### The data
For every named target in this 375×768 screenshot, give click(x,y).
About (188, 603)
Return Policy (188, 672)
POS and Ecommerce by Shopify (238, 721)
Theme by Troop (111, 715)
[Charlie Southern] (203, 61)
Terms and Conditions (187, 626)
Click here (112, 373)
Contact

### Brief
Produce an exact repeat of the lines from the one containing "POS and Ecommerce by Shopify (238, 721)" through the last line of the data, and nothing more.

### Output for this task
POS and Ecommerce by Shopify (238, 721)
Theme by Troop (111, 715)
[Charlie Southern] (203, 61)
Terms and Conditions (187, 626)
Click here (112, 373)
Contact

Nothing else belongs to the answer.